A B-tree of order m (maximum number of children per node) satisfies:

  1. Every node has at most m children.
  2. Every internal node (except root) has at least ⌈m/2⌉ children.
  3. The root has at least two children if it is not a leaf.
  4. All leaves appear at the same depth (tree is balanced).
  5. Each node contains k keys where ⌈m/2⌉-1 ≤ k ≤ m-1.
  6. Keys within a node are ordered; children subtrees separate keys according to their values.

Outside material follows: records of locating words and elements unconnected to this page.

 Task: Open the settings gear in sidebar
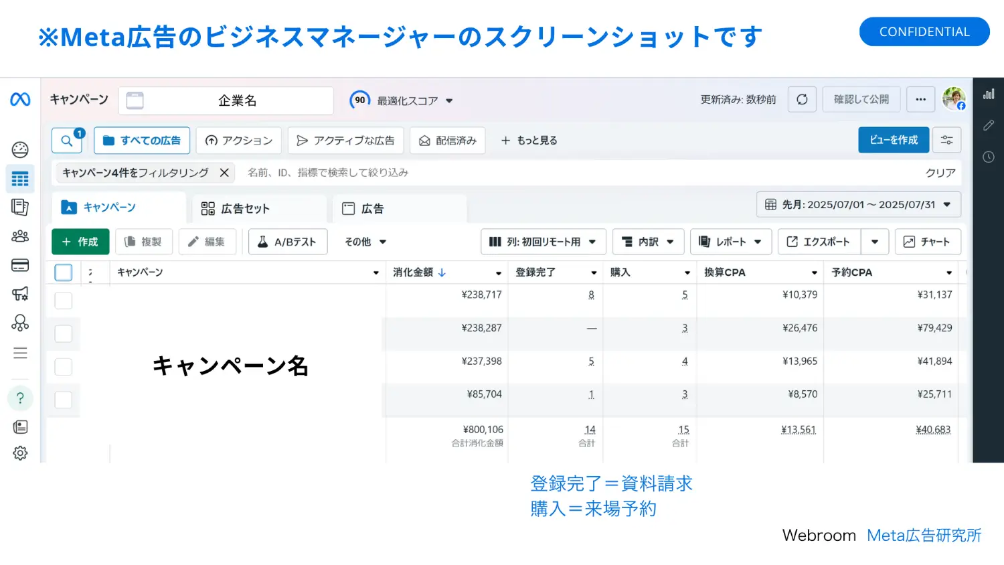[x=20, y=453]
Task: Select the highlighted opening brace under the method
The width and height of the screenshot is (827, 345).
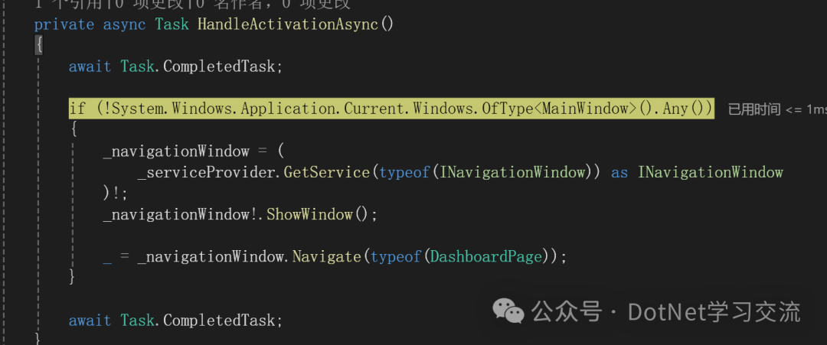Action: tap(38, 46)
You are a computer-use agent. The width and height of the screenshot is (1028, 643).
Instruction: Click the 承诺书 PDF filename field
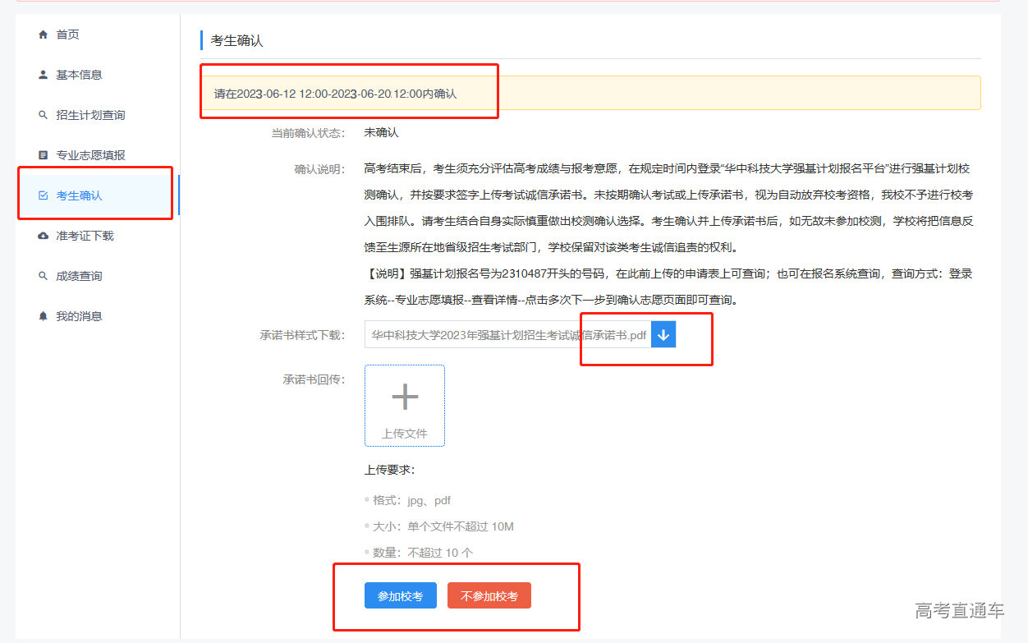507,335
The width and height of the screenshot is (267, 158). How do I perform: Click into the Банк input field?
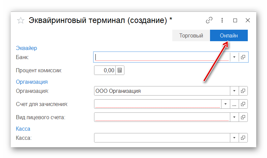click(162, 57)
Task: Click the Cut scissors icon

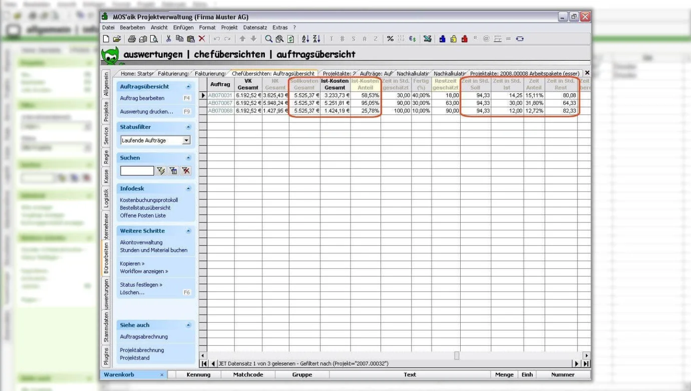Action: click(169, 39)
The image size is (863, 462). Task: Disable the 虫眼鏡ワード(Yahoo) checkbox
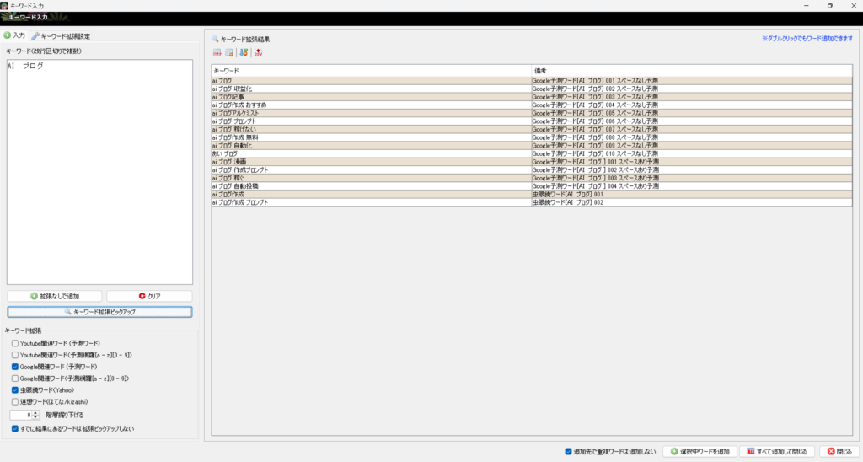pos(15,390)
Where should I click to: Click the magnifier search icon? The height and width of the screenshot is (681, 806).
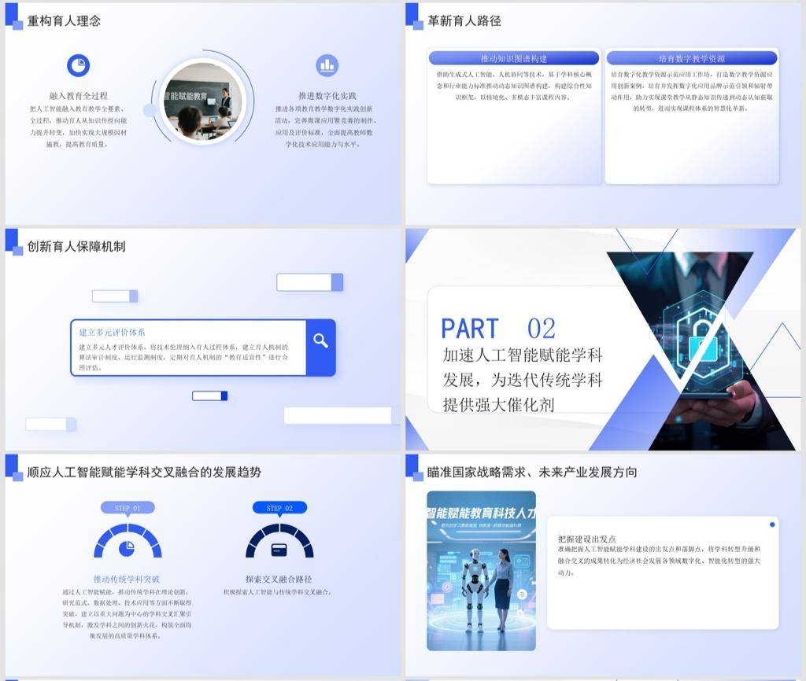320,341
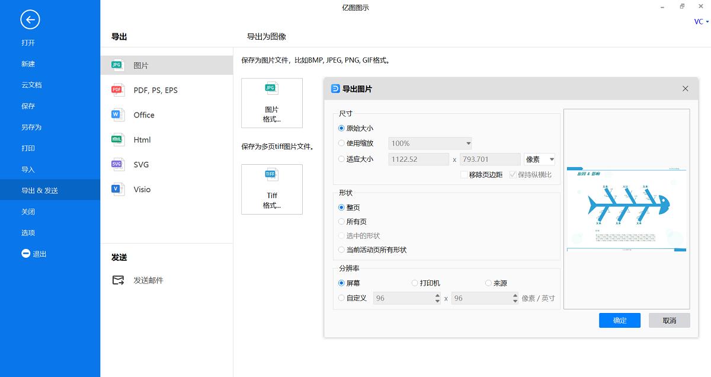
Task: Select the JPG 图片 export format icon
Action: point(117,65)
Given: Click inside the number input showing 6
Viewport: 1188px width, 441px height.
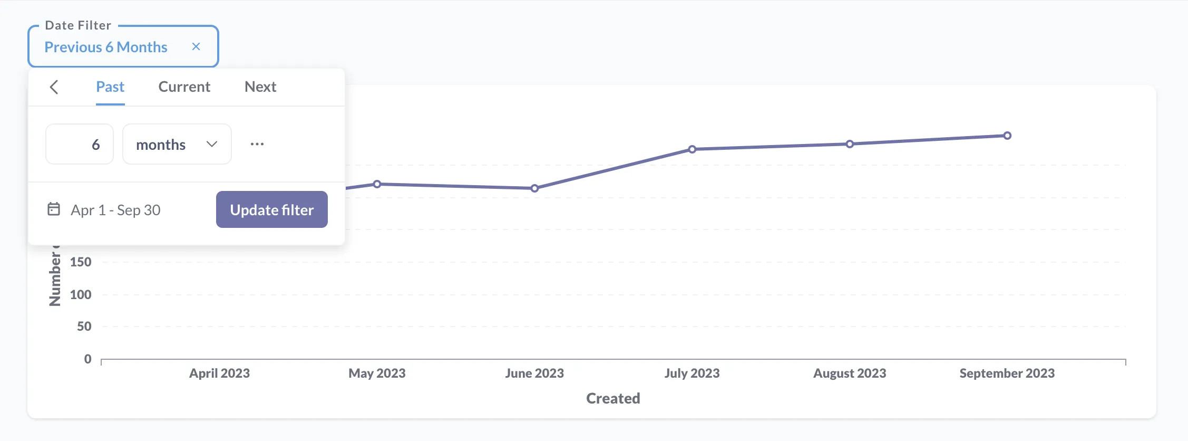Looking at the screenshot, I should (79, 143).
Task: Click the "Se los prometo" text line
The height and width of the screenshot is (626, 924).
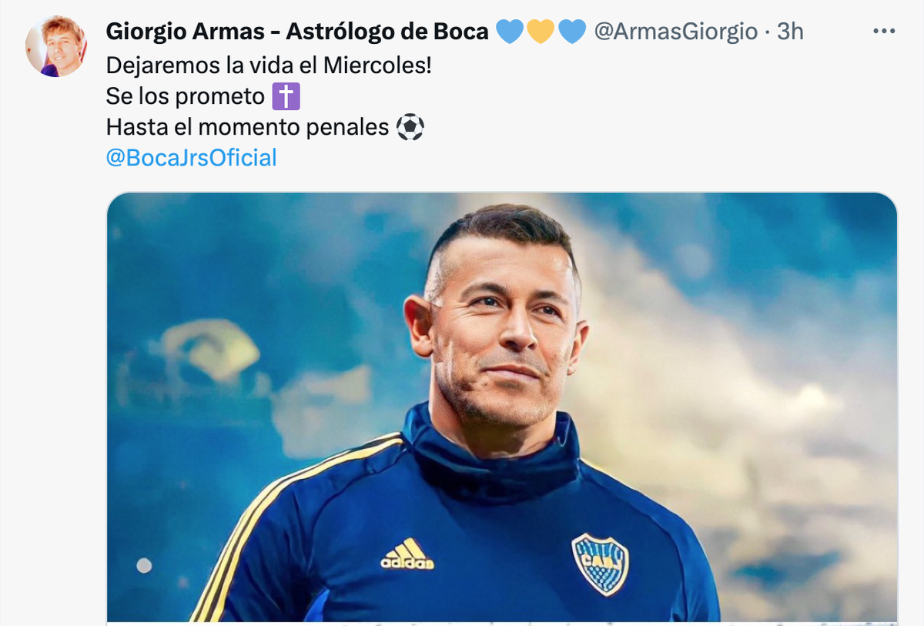Action: pos(185,97)
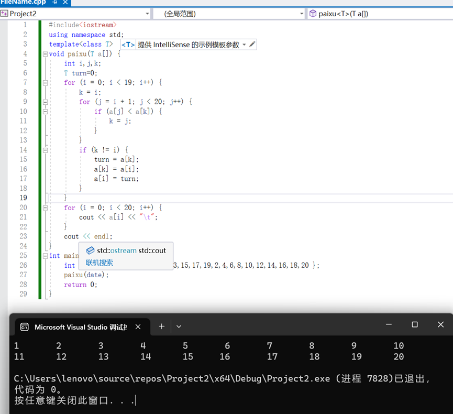453x414 pixels.
Task: Close the FileName.cpp editor tab
Action: (x=66, y=3)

Note: When a node is full (i.e., has m-1 keys), it must be split during insertion.

Operations

we search by doing a multiway decision according to the number of children of the node Top level call is SEARCH(T.root,k)

def SEARCH(x, k):
    i = 0
    while i < x.n and k > x.key[i]:
        i += 1
    if i < x.n and k == x.key[i]:
        return (x, i)
    elif x.leaf:
        return NIL
    else:
        DISK-READ(x.c[i])
        return SEARCH(x.c[i], k)

Analysis

  • Let:
    • n = total number of keys,
    • t = minimum degree of the B-tree.
  • Disk accesses: O(logₜ n) (disk read at each level).
  • CPU time: O(t logₜ n), because:
    • The while loop at each node scans up to 2t - 1 keys, costing O(t) time.
  • Efficiency: B-trees reduce the number of slow disk reads dramatically compared to binary trees.

CREATE

Creating an empty B-tree

  • Requires O(1) disk operations
  • O(1) CPU time
def CREATE(T):
	x = ALLOCATE-NODE() 
	x.leaf = TRUE 
	x.n = 0 
	DISK-WRITE(x) 
	T.root = x

INSERT

  • Insertions find the correct leaf position for the new key.
  • If a node is full, it is split before insertion to maintain B-tree properties.
  • Splitting may propagate up to the root, increasing tree height by one.

SPLIT-CHILD

  • Splits a full child y of node x at index i.
  • Moves y’s median key up into x and creates a new right child z.
    • CPU Time: O(t)
    • Disk Writes: O(1)
def SPLIT-CHILD(x, i):
    z = ALLOCATE-NODE()
    y = x.c[i]
    z.leaf = y.leaf
    z.n = t - 1
    for j in range(t-1):
        z.key[j] = y.key[j+t]
    if not y.leaf:
        for j in range(t):
            z.c[j] = y.c[j+t]
    y.n = t - 1
    for j in range(x.n, i, -1):
        x.c[j+1] = x.c[j]
    x.c[i+1] = z
    for j in range(x.n-1, i-1, -1):
        x.key[j+1] = x.key[j]
    x.key[i] = y.key[t-1]
    x.n += 1
    DISK-WRITE(x), DISK-WRITE(y), DISK-WRITE(z)

INSERT-NONFULL

  • Inserts a key k into a nonfull node x.
  • If the child is full, split it before descending.
def INSERT-NONFULL(x, k):
    i = x.n - 1
    if x.leaf:
        while i >= 0 and k < x.key[i]:
            x.key[i+1] = x.key[i]
            i -= 1
        x.key[i+1] = k
        x.n += 1
        DISK-WRITE(x)
    else:
        while i >= 0 and k < x.key[i]:
            i -= 1
        i += 1
        DISK-READ(x.c[i])
        if x.c[i].n == 2*t - 1:
            SPLIT-CHILD(x, i)
            if k > x.key[i]:
                i += 1
        INSERT-NONFULL(x.c[i], k)

INSERT

Top-level insertion into the B-tree T.

def INSERT(T, k):
    r = T.root
    if r.n == 2*t - 1:
        s = ALLOCATE-NODE()
        T.root = s
        s.leaf = False
        s.n = 0
        s.c[0] = r
        SPLIT-CHILD(s, 0)
        INSERT-NONFULL(s, k)
    else:
        INSERT-NONFULL(r, k)
  • If root is full, split it and create a new root.
  • Otherwise, directly insert into the nonfull root.

Insertion Summary

AspectDetail
Disk AccessesO(logₜ n)
CPU TimeO(t logₜ n)
SplittingOnly way tree height increases
StrategyOne-pass: split nodes during descent

Variants

There are several B-tree variants optimized for different use-cases:

  • 2-3-4 Trees:
    • every internal node has either two or three children
    • can have up to 4 children
  • B+ Trees:
    • Internal nodes only store keys (no data).
    • All data stored in leaves.
    • Leaves linked sequentially for fast range queries.
  • B Trees*:
    • Variation of B-trees with better space utilization (~2/3 full).
    • Redistributes keys between nodes before splitting.

Applications

B-trees (especially B+ trees) are used in many real-world systems:

  • Databases: indexing large datasets (e.g., PostgreSQL, MySQL).
  • File systems: directory storage (e.g., NTFS, HFS+, EXT4).
  • Operating systems: page replacement and virtual memory management.
  • Storage engines: optimizing reads and writes for large secondary storage.